Kompetente Referenten
«Die BUL unterstützte uns bereits mehrfach bei unseren Weiterbildungstagen. Sie hielt schon einen Kurs zum sicheren Umgang mit Rindern ab und unterwies unseren Besamungsdienst im Thema Ladungssicherheit», beschreibt Sibylle die bewährte Zusammenarbeit. «Dieses Jahr gab es ein extrem gutes Feedback», analysiert sie, «alle waren mit Eifer dabei und brachten ihre Wertschätzung für den Erste-Hilfe-Kurs unisono zum Ausdruck. Jeder ist sich nun der Verantwortung als potenzieller Lebensretter bewusst.» Vermutlich trug der lockere, aber kompetente Unterrichtsstil zu diesen Rückmeldungen bei. «Die Referenten wissen, wovon sie reden, und konnten alle Fragen beantworten.»
Näherrückende Seuchen
Bewusstes Handeln und Verantwortung braucht es auch im Zusammenhang mit den aktuell drohenden Tierseuchen. «Wir haben mit der Afrikanischen Schweinepest und der Maul-und-Klauenseuche zwei hochansteckende Seuchen, die immer näher an die Schweiz heranrücken», erklärt Tierärztin Sibylle, «die Vorstellung, eine der beiden Krankheiten könnte tatsächlich bei uns auftreten, bereitet Swissgenetics momentan Bauchweh.» Wenn plötzlich Sperrzonen und andere Massnahmen gegen eine Seuchenverschleppung eingerichtet werden sollten, muss der Besamungsdienst entsprechende Verhaltensregeln kennen.
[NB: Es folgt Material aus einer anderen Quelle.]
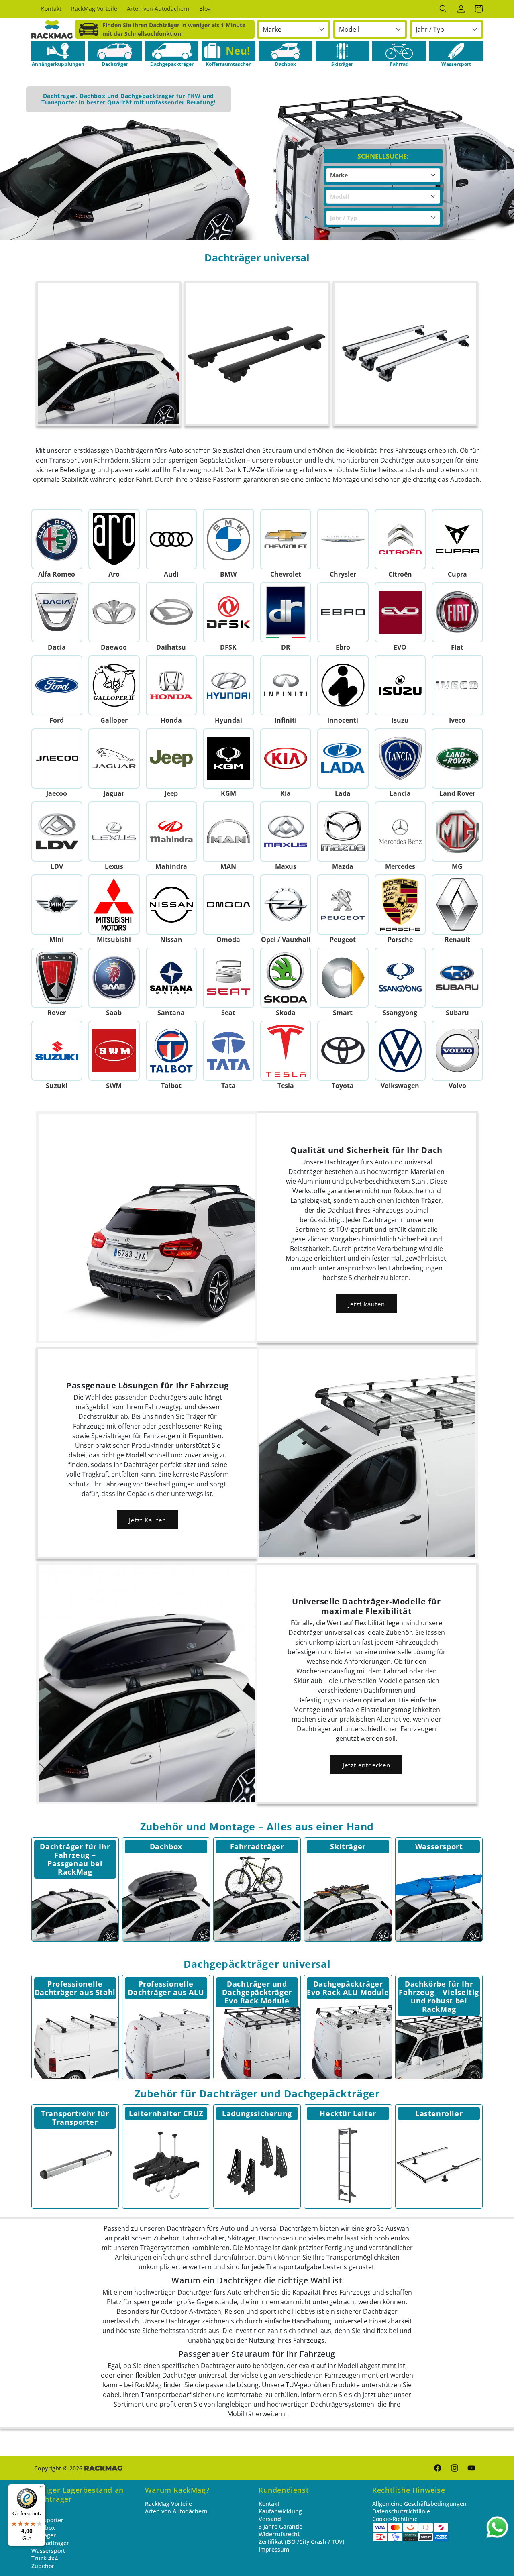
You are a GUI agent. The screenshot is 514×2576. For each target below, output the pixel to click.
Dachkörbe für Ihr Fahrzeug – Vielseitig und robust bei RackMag (439, 1996)
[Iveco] (457, 685)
Sensibel für Biosicherheit
Es sei für Swissgenetics ein grosses Anliegen, alle Kundenbetriebe immer bestmöglich zu schützen: «Der Besamungsdienst muss die Relevanz von Tierseuchen erkennen», sagt sie, «daher stellten wir auch in diesem Kursteil praktische Fragen. Wir erarbeiteten zum Beispiel, wo man überhaupt sinnvolle Informationen finden kann, wenn irgendwo ein Seuchenfall bekannt wird. Zur Biosicherheit eines Betriebs muss man ausserdem überlegen, wo das Besamerauto parkiert und wie das Einwegmaterial nach der Besamung entsorgt wird. Ausserdem muss man einen Schutzmantel korrekt an- und vor allem wieder abziehen.»
Sperrungen melden
«Überkleidung und richtige Handdesinfektion können im Seuchenfall schon viel verhindern. Aber auch die Reihenfolge der Betriebsbesuche ist entscheidend. Allerdings kann sie der Besamungsdienst nur entsprechend einteilen, wenn er die Seuchenauflagen eines Betriebs kennt. Die Behörden informieren uns diesbezüglich nicht. Der Kunde muss an die Besamungsgruppe melden, wenn sein Betrieb wegen einer übertragbaren Krankheit gesperrt ist. Nur so schützt er seine Nachbarbetriebe. Es muss ja nicht gleich MKS oder die Schweinepest sein, auch bei Salmonellose und anderen weniger dramatisch verlaufenden Seuchen ist eine entsprechende Nachricht absolut wünschenswert», rät Sibylle Mellema.